SGLang DeepSeek-V3-0324 | Runpod | Page 1

fluid scroll Apr 15, 2025, 7:23 PM

#

I have been trying to run Deepseek-V3-0324 using instant clusters with 2 x (8 x H100s) and have so far been unsuccessful. I am trying to get the model to run multi-node + multi-gpu.

I have downloaded the model from Huggingface onto a persistent and attach the persistent volume to my instant cluster before launching. After launching, I then run the Pytorch demo script as presented in https://docs.runpod.io/instant-clusters/pytorch to make sure that the network is working (it does).

I then follow the instructions to get Deepseek-V3-0324 running according to: https://github.com/sgl-project/sglang/tree/main/benchmark/deepseek_v3

Instead of following the absolute default instructions and doing:

# node 1
python3 -m sglang.launch_server --model-path deepseek-ai/DeepSeek-V3 --tp 16 --dist-init-addr 10.0.0.1:5000 --nnodes 2 --node-rank 0 --trust-remote-code

# node 2
python3 -m sglang.launch_server --model-path deepseek-ai/DeepSeek-V3 --tp 16 --dist-init-addr 10.0.0.1:5000 --nnodes 2 --node-rank 1 --trust-remote-code

In its place, I run the following command on each node:

python3 -m sglang.launch_server --model-path DeepSeek-V3-0324 --tp 16 --dist-init-addr ${MASTER_ADDR}:${MASTER_PORT} --nnodes ${NUM_NODES} --node-rank ${NODE_RANK} --trust-remote-code

The issue is that this hangs. I check nvidia-smi to see the model loading and it only ever loads each GPU up to almost 1GB before it goes up no further.

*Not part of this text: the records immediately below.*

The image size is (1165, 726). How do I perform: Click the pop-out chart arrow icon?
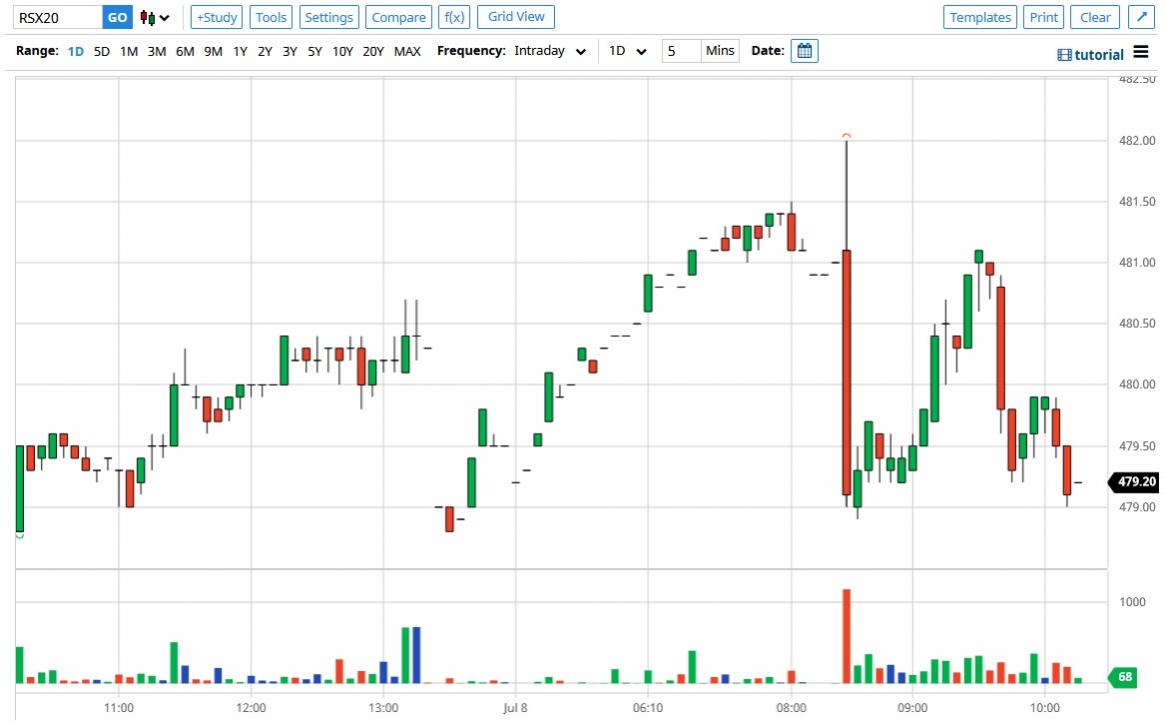coord(1141,17)
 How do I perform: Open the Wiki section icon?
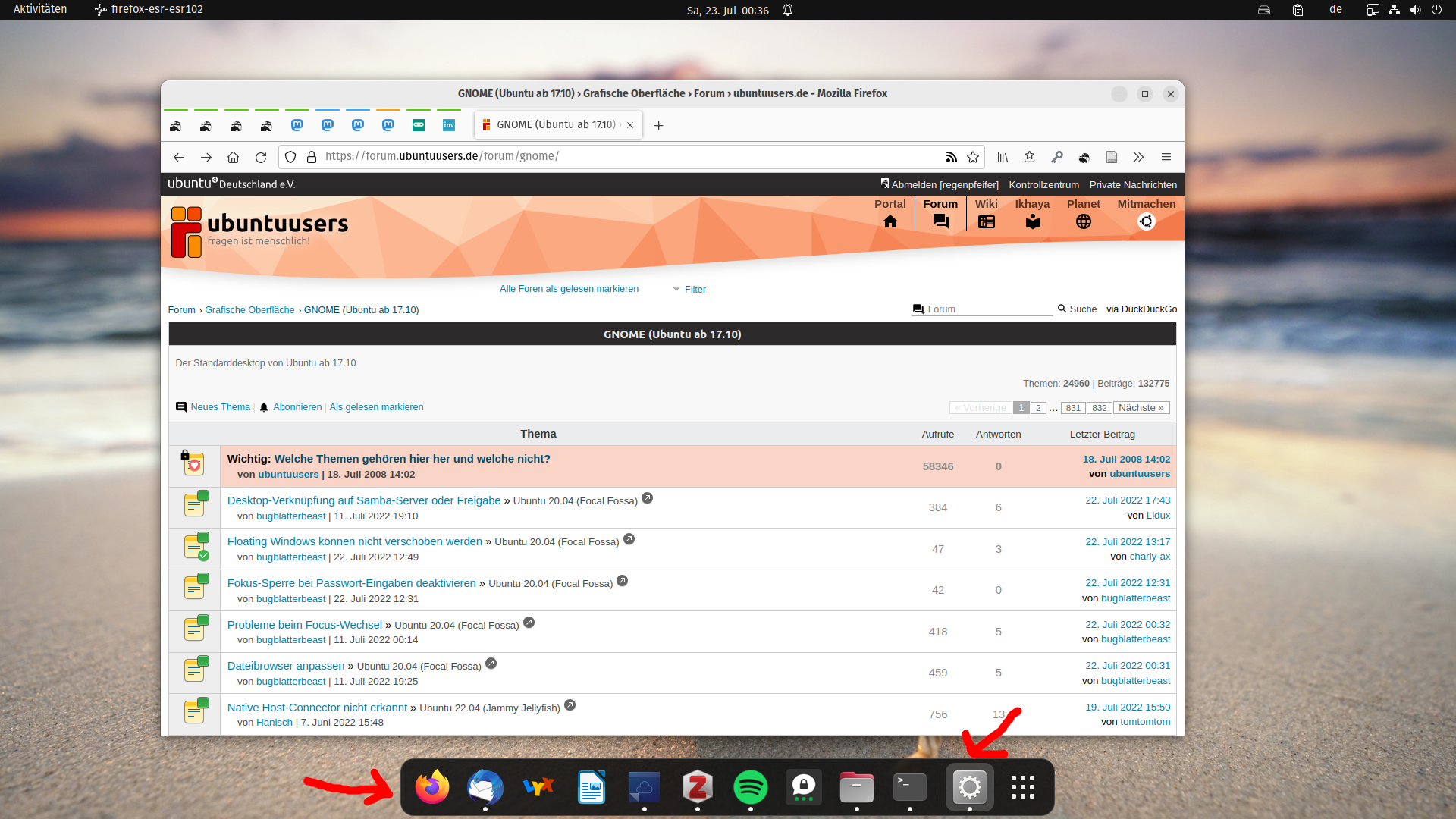[x=986, y=221]
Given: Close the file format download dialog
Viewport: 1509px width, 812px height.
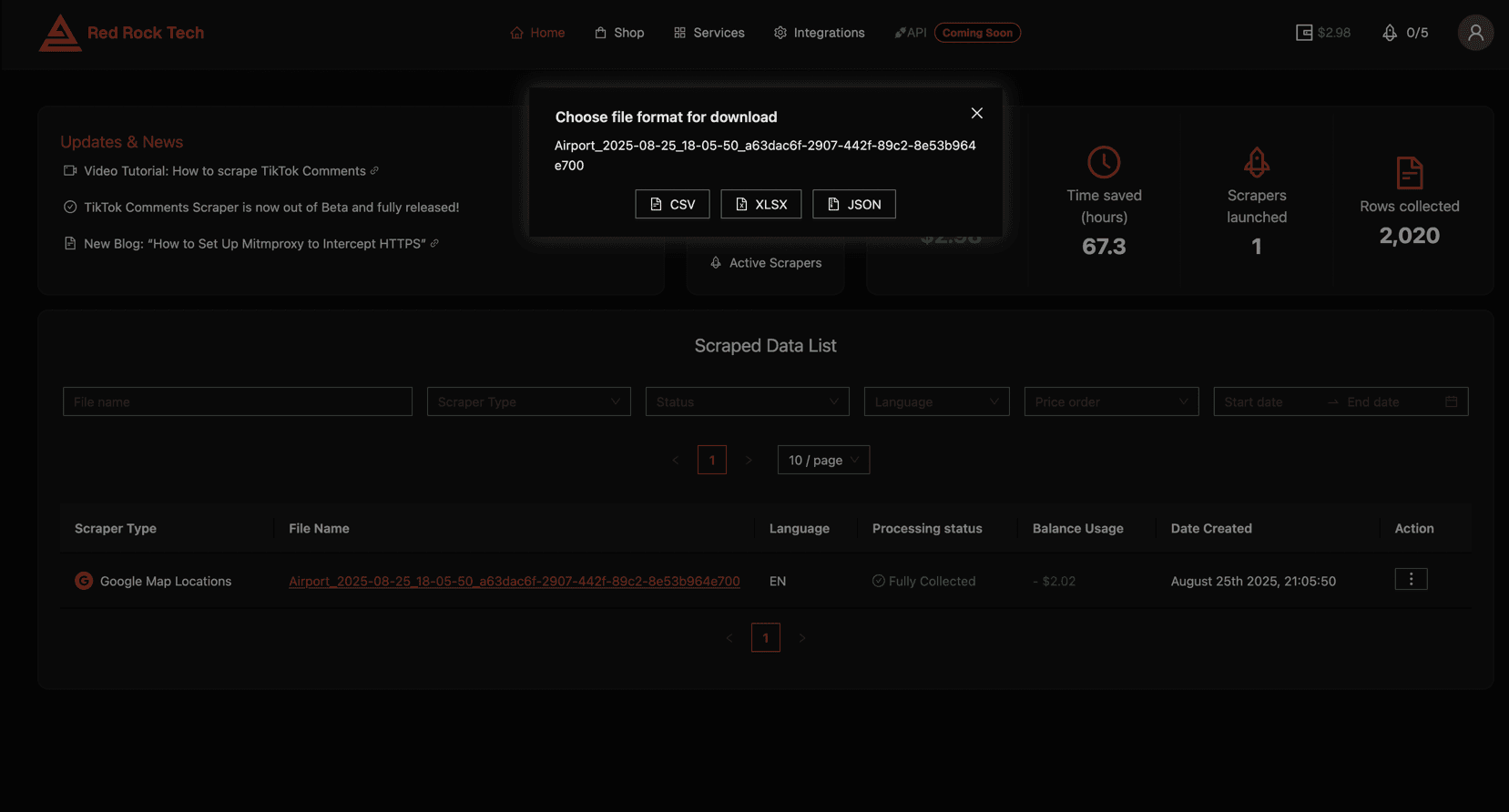Looking at the screenshot, I should point(976,114).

Any help would be greatly appreciated.

Deploy with PyTorch | RunPod Documentation

Learn how to deploy an Instant Cluster and run a multi-node process using PyTorch.

GitHub

sglang/benchmark/deepseek_v3 at main · sgl-project/sglang

SGLang is a fast serving framework for large language models and vision language models. - sgl-project/sglang

velvet mistBOT Apr 15, 2025, 7:23 PM

#

To help others find answers, you can mark your question as solved via Right click solution message -> Apps -> ✅ Mark Solution

spice hill Apr 15, 2025, 10:12 PM

#

Before discussing this problem

#

Does a 600+ parameter fp16 model fit in 16xH100s?

#

With reasonable context length?

#

Or is it fp8?

#

Idk

#

Anyways why are you doing tensor parallel over network

gloomy kestrel Apr 16, 2025, 12:48 AM

#

spice hill Anyways why are you doing tensor parallel over network

They're using the instant cluster so it should work

#

Let me try and see how to run it on instant cluster, if it works I'll update here

gloomy kestrel Apr 16, 2025, 1:23 AM

#

launch_server.py: error: argument --nnodes: invalid int value: '${NUM_NODES}'

hmm i get this for eveery environment variable, including the world size one
im putting the command in the CMD immediately without going into web terminal

#

im using the lmsysorg/sglang:latest

#

yeah can you try try the 4bit first, and see ifit works? or try more gpu vram

spice hill Apr 16, 2025, 2:27 AM

#

gloomy kestrel They're using the instant cluster so it should work

Its tensor parallel tho

#

Over network you should pipeline parallel

spice hill Apr 16, 2025, 2:28 AM

#

gloomy kestrel Let me try and see how to run it on instant cluster, if it works I'll update her...

Wow u r rich lol

#

Apparently ots fp8 in the official repo

#

So it should work

#

https://www.naddod.com/blog/tensor-parallelism?srsltid=AfmBOor49ZgjIS_hjk9dWAmdVUDmjia5fEk7X1E18SsXs4voHbwh0dFI

Tensor Parallelism - NADDOD Blog

Tensor parallelism alleviates memory issues in large-scale training. RoCE enables efficient communication for GPU tensor parallelism, accelerating computations.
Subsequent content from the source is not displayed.